Despite the overall increase, the manufacturing sector saw productivity fall at an annualized rate of 0.8%, likely reflecting continued headwinds from the global supply chain crisis. Manufacturers of non-durable goods were responsible for most of the decline, as the sector faced a 3.7% annualized drop in productivity. Manufacturers of durable goods enjoyed an annualized gain of 0.8%.

The government productivity index also showed an annual growth rate of 2.2% from the fourth quarter of 2019. This exceeded the average rate of 1.4% seen during the previous economic cycle, which ran from 2007 to 2019. It is also just above the long-term rate. average growth rate of 2.1% seen since 1947, according to the report.

The report shows that productivity – measured by output per hour – is rebounding as the economic recovery similarly gathered pace.

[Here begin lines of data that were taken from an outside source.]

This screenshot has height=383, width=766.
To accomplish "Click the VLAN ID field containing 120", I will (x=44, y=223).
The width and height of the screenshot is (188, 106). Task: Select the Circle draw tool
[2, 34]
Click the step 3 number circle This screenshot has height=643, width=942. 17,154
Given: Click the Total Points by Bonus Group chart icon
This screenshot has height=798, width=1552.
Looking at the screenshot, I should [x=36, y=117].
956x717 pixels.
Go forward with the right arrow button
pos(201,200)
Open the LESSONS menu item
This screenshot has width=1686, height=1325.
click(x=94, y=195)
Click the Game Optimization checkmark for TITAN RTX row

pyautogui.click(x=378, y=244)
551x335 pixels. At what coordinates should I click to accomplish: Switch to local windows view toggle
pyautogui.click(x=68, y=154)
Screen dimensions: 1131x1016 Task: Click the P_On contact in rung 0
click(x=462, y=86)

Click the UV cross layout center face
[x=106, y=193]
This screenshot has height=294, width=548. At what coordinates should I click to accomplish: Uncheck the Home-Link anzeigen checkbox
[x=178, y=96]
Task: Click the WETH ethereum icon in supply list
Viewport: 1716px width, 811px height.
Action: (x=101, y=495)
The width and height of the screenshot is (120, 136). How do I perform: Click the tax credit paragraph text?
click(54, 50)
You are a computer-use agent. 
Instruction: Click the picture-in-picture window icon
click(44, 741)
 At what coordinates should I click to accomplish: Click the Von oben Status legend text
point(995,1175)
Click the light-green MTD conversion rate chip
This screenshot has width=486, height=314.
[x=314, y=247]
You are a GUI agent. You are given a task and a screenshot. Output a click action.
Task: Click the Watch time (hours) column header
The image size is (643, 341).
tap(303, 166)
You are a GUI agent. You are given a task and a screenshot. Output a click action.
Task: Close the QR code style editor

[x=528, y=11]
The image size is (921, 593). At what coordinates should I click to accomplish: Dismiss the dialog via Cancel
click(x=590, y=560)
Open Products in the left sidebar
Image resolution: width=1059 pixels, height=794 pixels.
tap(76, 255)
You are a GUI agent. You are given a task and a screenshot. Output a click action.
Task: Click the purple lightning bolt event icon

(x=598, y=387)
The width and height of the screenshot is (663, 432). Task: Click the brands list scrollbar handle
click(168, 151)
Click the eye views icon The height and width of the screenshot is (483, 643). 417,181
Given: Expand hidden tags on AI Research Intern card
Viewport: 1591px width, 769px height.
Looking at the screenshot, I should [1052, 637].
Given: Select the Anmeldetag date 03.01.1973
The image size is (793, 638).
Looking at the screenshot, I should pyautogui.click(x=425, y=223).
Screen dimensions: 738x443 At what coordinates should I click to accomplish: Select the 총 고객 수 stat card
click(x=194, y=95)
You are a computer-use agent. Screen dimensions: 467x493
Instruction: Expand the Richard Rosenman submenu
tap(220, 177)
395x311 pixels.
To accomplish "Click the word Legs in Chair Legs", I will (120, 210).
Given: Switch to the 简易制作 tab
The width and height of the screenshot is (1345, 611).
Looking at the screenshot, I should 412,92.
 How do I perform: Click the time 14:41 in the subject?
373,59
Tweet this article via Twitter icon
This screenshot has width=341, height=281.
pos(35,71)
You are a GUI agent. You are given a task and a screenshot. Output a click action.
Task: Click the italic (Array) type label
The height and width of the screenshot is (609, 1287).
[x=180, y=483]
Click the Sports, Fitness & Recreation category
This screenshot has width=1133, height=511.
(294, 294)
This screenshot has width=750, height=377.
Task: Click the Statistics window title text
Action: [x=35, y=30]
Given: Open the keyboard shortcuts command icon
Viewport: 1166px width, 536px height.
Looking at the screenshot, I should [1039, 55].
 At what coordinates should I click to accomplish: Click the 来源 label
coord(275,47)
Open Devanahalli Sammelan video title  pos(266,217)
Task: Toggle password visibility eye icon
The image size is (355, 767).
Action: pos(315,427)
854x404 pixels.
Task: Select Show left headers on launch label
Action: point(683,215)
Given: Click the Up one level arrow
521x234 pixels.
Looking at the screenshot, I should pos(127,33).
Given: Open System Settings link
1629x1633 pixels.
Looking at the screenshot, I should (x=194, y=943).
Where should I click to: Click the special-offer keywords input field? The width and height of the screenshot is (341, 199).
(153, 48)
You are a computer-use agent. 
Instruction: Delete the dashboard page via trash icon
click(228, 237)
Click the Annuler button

U.S. gross domestic product grew at an annualized rate of 6.9% in the fourth quarter, according to data released last week. That beat the median forecast by a 5.5% jump and marked the fastest growth since the third quarter of 2020.

Admittedly, quarterly productivity data can be highly volatile, and pandemic-era business practices have added to the turmoil. The shift to innovations such as QR code menus and telecommuting helped boost productivity during shutdowns, but the return to pre-pandemic practices likely muddied quarterly readings.

Yet the return to productivity growth offers an encouraging sign that soaring wages will not worsen inflation. Wage growth through 2021 has been the strongest in at least two decades as labor shortages force companies to pay higher wages than usual. Yet the increases have raised fears of a wage-price spiral, in which soaring wages lead to even higher inflation.

Strong wage growth ‘hasn’t been a major contributor’ to inflation so far,


Federal Reserve

President Jerome Powell said in December. Since productivity has increased in kind, the increases have been a boon to workers without increasing new risk, he added.

“We don’t see it yet, but if you had something where real wages were consistently higher than productivity growth, that would put upward pressure on businesses and they would raise prices.”